3. The maximum benefit is limited to ten weeks of benefits during each fiscal year of the Council.
4. The maximum claim per illness or accident is $400.00 per year per applicant. If a claim is presented with dates that cover two fiscal years, the maximum
amount is still $400.00 and the applicant will submit a signed original and a signed copy of the original. The Committee will then allocate the division
of coverage to the appropriate fiscal year. The recipient will receive two (2) checks: one (1) to cover the portion of the eligible illness or accident
for the first year and another to cover the portion of the eligible illness or accident for the second year.
5. Benefits shall be paid at the conclusion of the illness or ten covered weeks, whichever comes first. But benefits are never to be paid ahead of those times.
6. Benefits will be computed at $5.71 per day if the time period is less than the maximum limit of ten (10) weeks.
B. Chronic Illness
No benefits shall be paid under this plan to any person with a chronic illness or condition which existed on or before December 31, 1980. Any individual who makes an application under this plan and has a chronic illness or condition which commenced after December 31, 1980, shall be entitled to not more than ten (10) weeks of benefits during the entire term of the chronic illness or condition.
V. REVISION
The MCB Board shall have the authority to revise the Health Benefits Program as needed in order to maintain and protect the best interest of the Program and the Council.

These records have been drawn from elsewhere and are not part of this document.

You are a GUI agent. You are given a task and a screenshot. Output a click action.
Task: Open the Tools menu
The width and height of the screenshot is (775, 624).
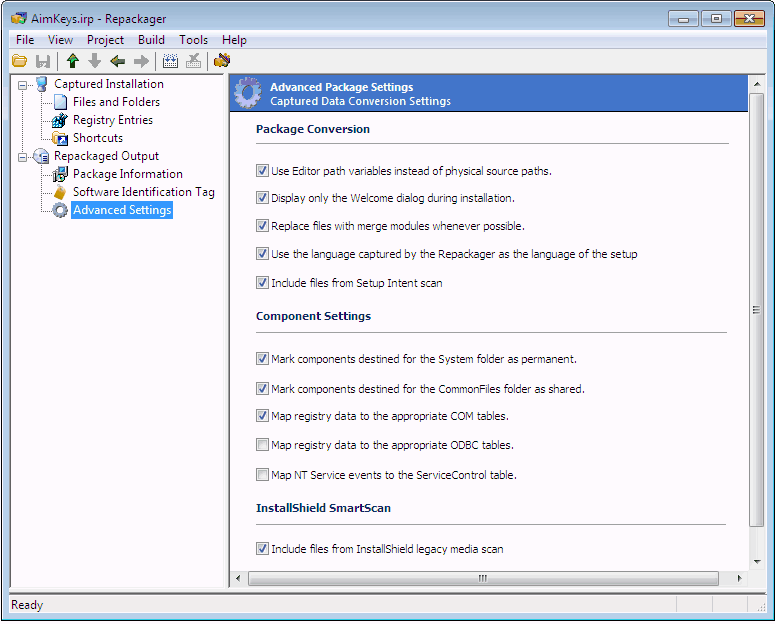(194, 40)
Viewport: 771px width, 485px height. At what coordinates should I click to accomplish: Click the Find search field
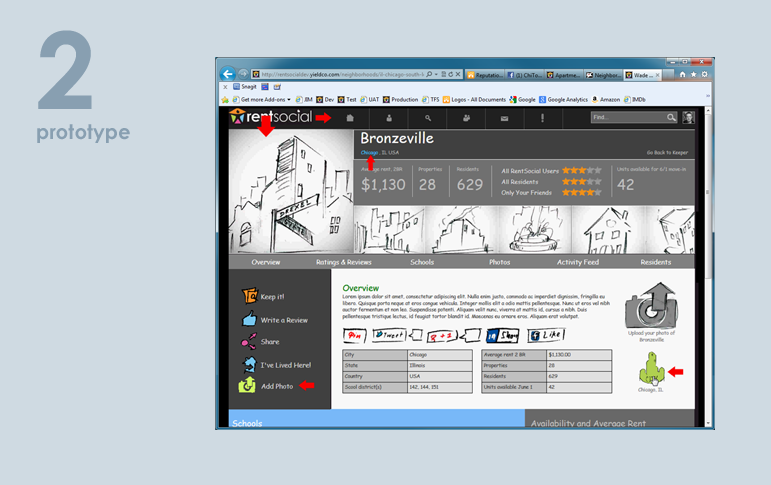click(x=627, y=118)
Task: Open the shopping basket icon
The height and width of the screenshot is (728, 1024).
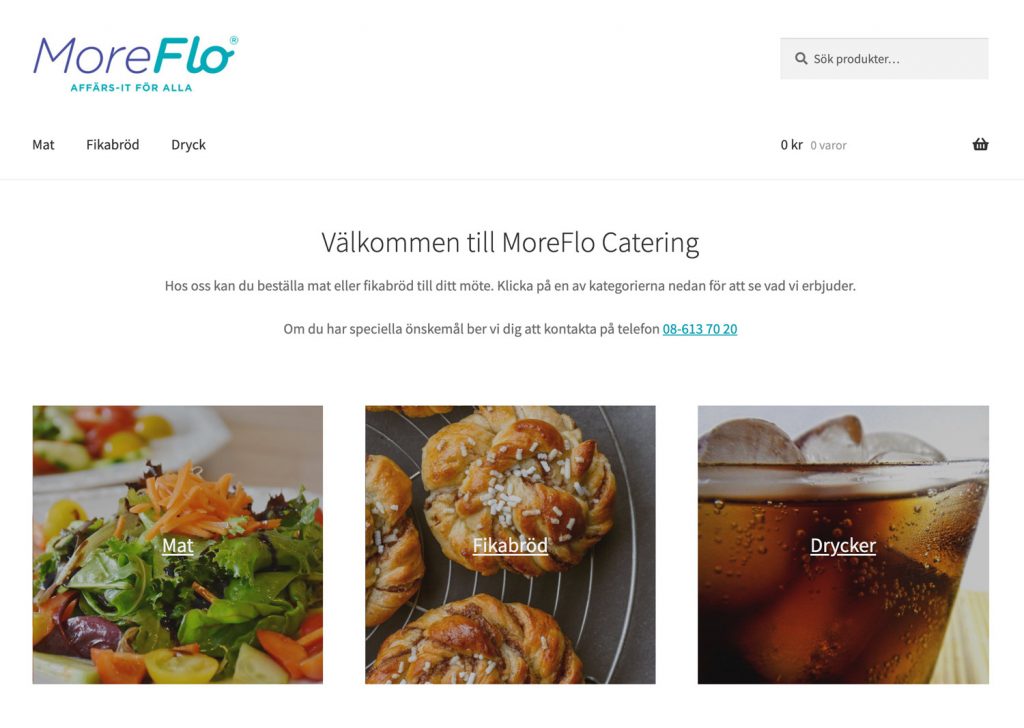Action: [x=980, y=144]
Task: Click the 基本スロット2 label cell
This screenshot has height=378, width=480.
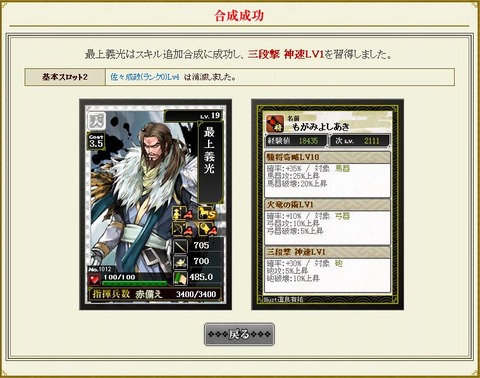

Revisions shall be effective as directed by the Board with the approval of the Convention at its next annual meeting.
VI. EXPENSES
All expenses associated with the administration of this program shall be paid from program funds.
The Health Benefits Committee shall make an annual report of the Fund to Convention at its next annual meeting. This report shall not contain the names of any individuals.
VII. THE COMMITTEE
The Health Benefits Committee shall consist of three members of the Council to be appointed by the President with concurrence of the MCB Board.
The Committee shall review all applications and make a determination of eligibility within not more than thirty days from receipt of application.
MISSOURI COUNCIL OF THE BLIND HEALTH BENEFITS PROGRAM
APPLICATION
Revised January 27, 2007
PERSONAL DATA
Please send this application and supporting documents to:
Cathie Brauner
C/O MCB
5453 Chippewa
St. Louis, MO. 63109
Phone: (314) 832-7172
RELEASE OF INFORMATION FORM
*Applicant is to fill in the name, address and phone number of the physician; sign and date the Release Form and enclose it with the application.